Hacker News new | ask | show | jobs
by josinalvo 4070 days ago
I think PG's argument does not work in two points. He seems to say that

1. Reducing the potential payoff kills startups (and)

2. To reduce inequality, you have to reduce the payoff of startups

2 is false: there are many ways to reduce inequality that dont affect startups. Take inherited inequality: you can tax inheritance, you can make college more affordable (by, say, using the inheritance tax), you can tax only big companies, or real estate. All these things reduce inequality. If inequelity is bad, we might fight it in some places, and still tolerate the existence of "the next bill gates"

1. is weird. I dont know for you, but for me, there is a clear upper ceiling of incentive: I'd work hard for a million, but not so much for my eleventh million. I am not sure founders are just multiplying P(sucess) and payoff. (VCs might be, though)

1 comments

I'm sure VC's are doing that calculus, but they're not chasing risk, they want to be the insurance company. They want to invest in enough risky things that the success of one or two of them is certain and more than covers the rest of the investments that didn't pan out.

The problem with this is that works great when you have a large number of relatively cheap startups all trying to be the next app fad. But that model fails miserably for anything that requires a large up-front investment that might not pay off. Nobody can afford to fund 100 Tesla's and hope that one works. The initial cost is too large and the investment payoff will never cover the rest anyway.

And that's why there aren't many Teslas and there are thousands of social apps. Is that the desirable outcome that we're trying to preserve using inequality?

Paul Graham is right in that if you tax wealthy people there will be less money for startups. But whether that's a good or bad thing considering the alternatives is another discussion.

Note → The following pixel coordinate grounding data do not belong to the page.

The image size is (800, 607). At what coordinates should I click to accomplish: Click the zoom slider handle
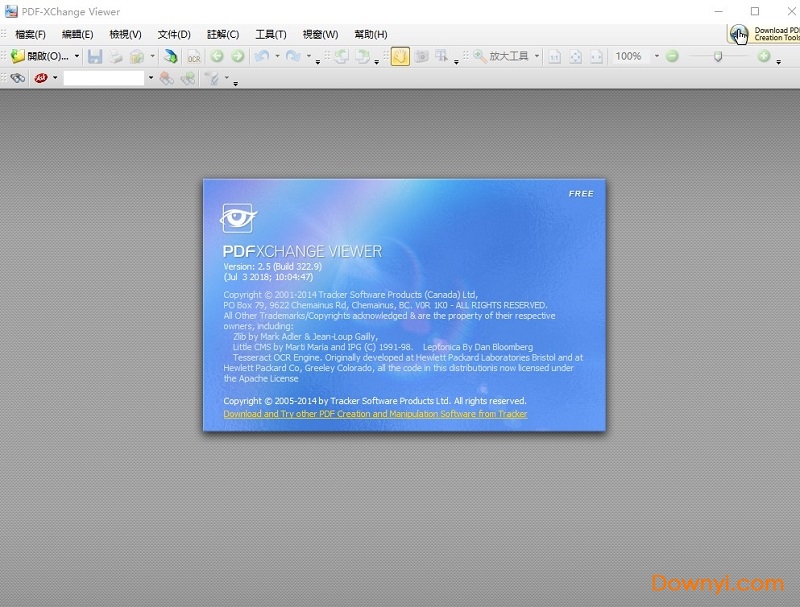[x=717, y=56]
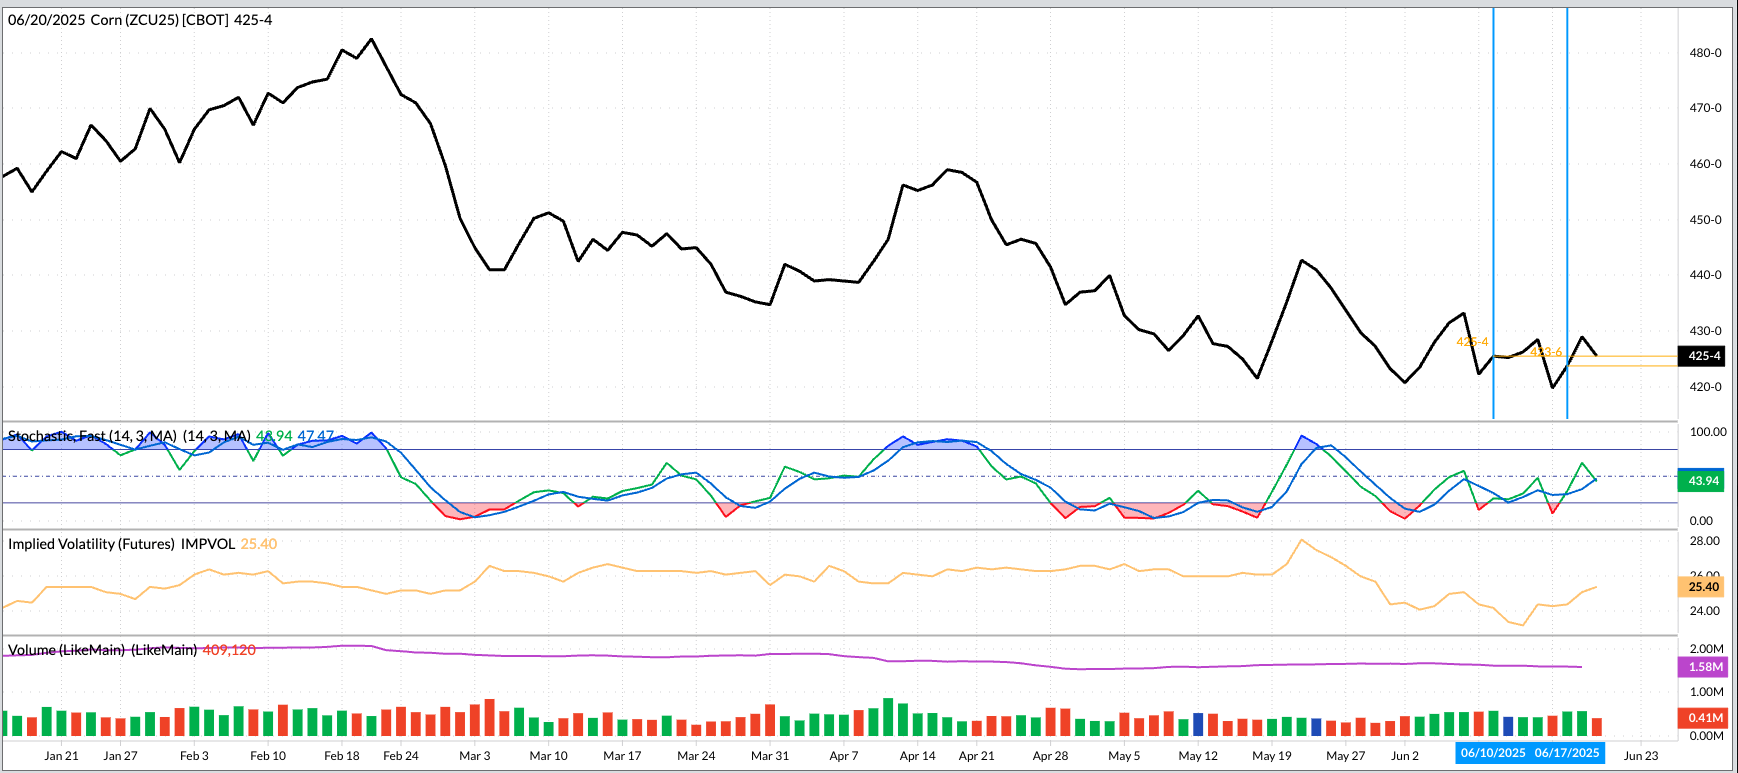Screen dimensions: 1738x773
Task: Click the Feb 18 date on time axis
Action: coord(342,756)
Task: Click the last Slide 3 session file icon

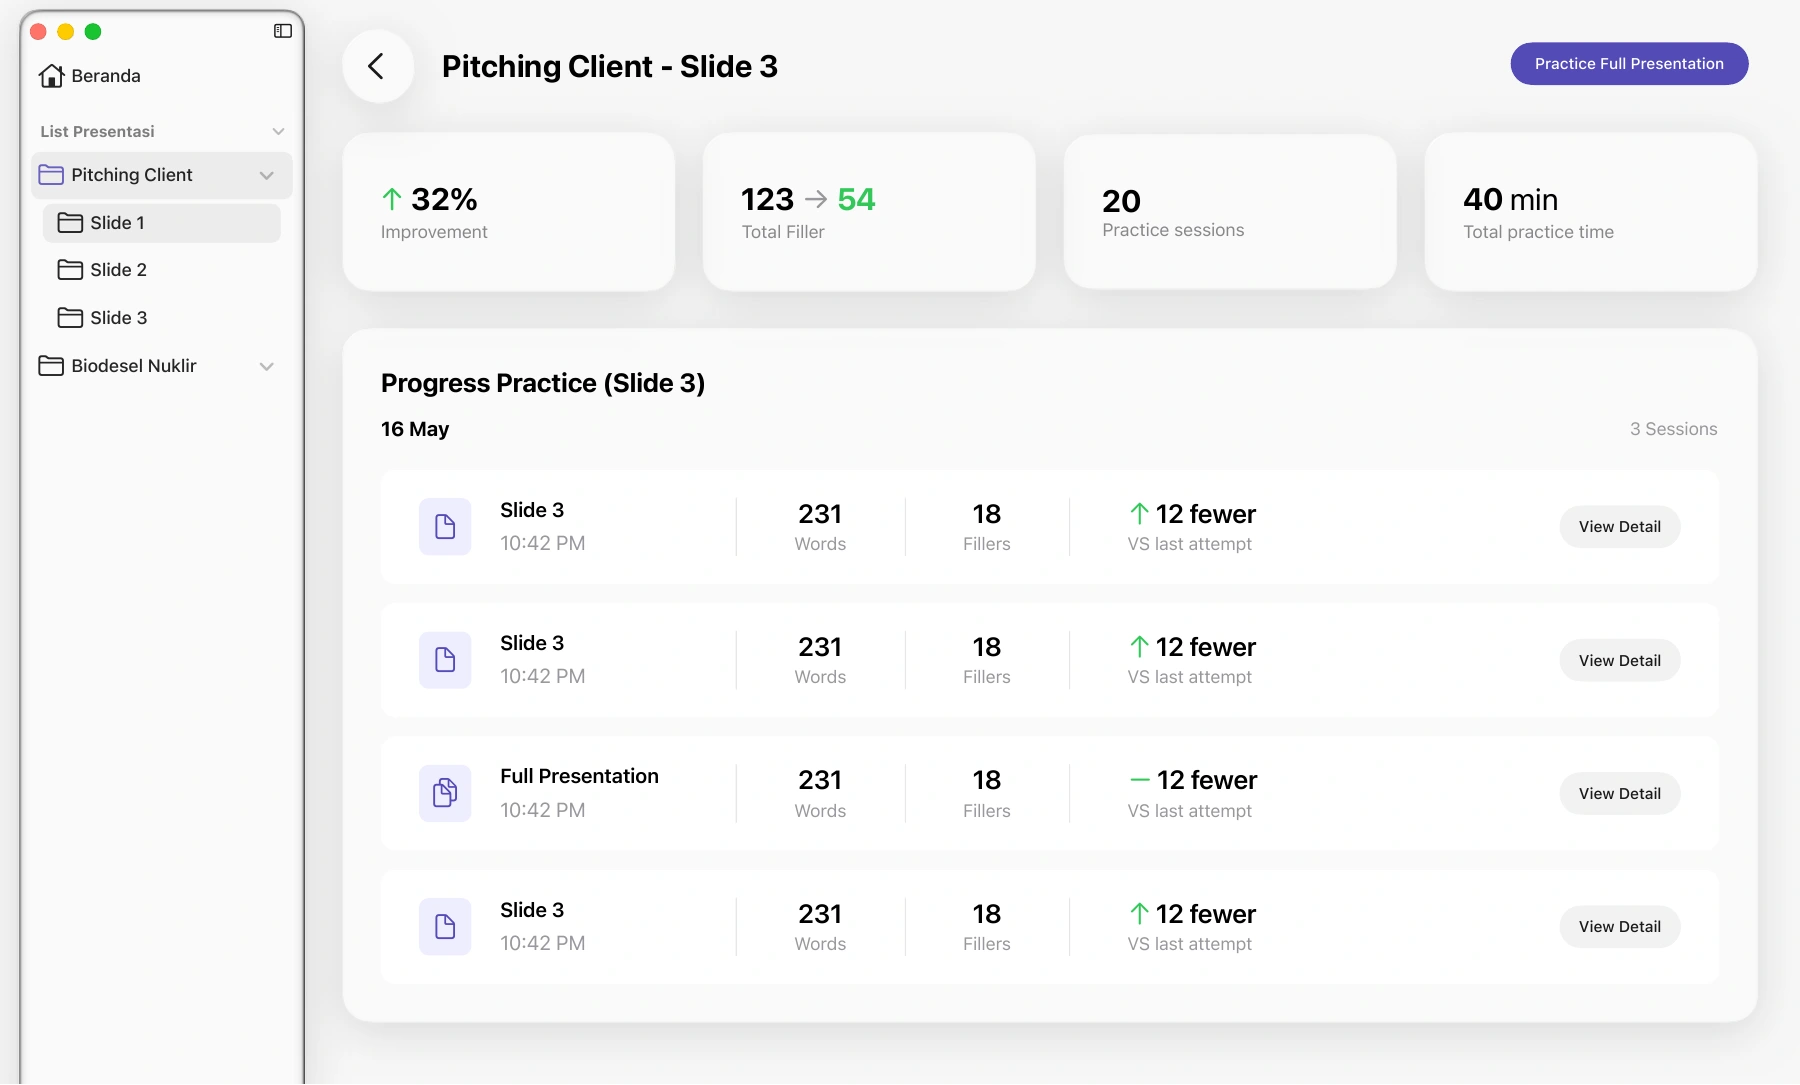Action: click(x=445, y=926)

There's a neglected factor here, and that's founder risk. If I have no money, I won't be able to start a startup unless someone else gives me some; it's too risky and I might starve quickly. But if my basic health and survival needs are met, there's a lot less risk. We don't consider health care and welfare as enabler for growth in the U.S. but maybe we should. How many college-grad founders would bootstrap companies if they didn't have to worry about how to keep the lights on, and there was a potential for a long term payoff of a few million dollars?

> [VCs] want to be the insurance company

Wow, I never looked at it that way but it makes so much sense. I always wondered why supposedly pro-entrepreneurial factions so heavily cheered policy that would increase payouts while simultaneously slamming social policy that would decrease activation barriers when, to me, the latter seemed like it would be much more effective at achieving the goal of increasing entrepreneurship (what with the reduced transaction costs of bootstrapping and all).

Now I get it. Not only do they not care about entrepreneurship which they can't get a cut of, it threatens their business model.

I suppose you could gauge it against entrepreneurship rates in places where there is more 'social security', ie Scandinavia and other parts of western Europe.
That's a neat idea, but it would be hard to control for confounding factors like network effects.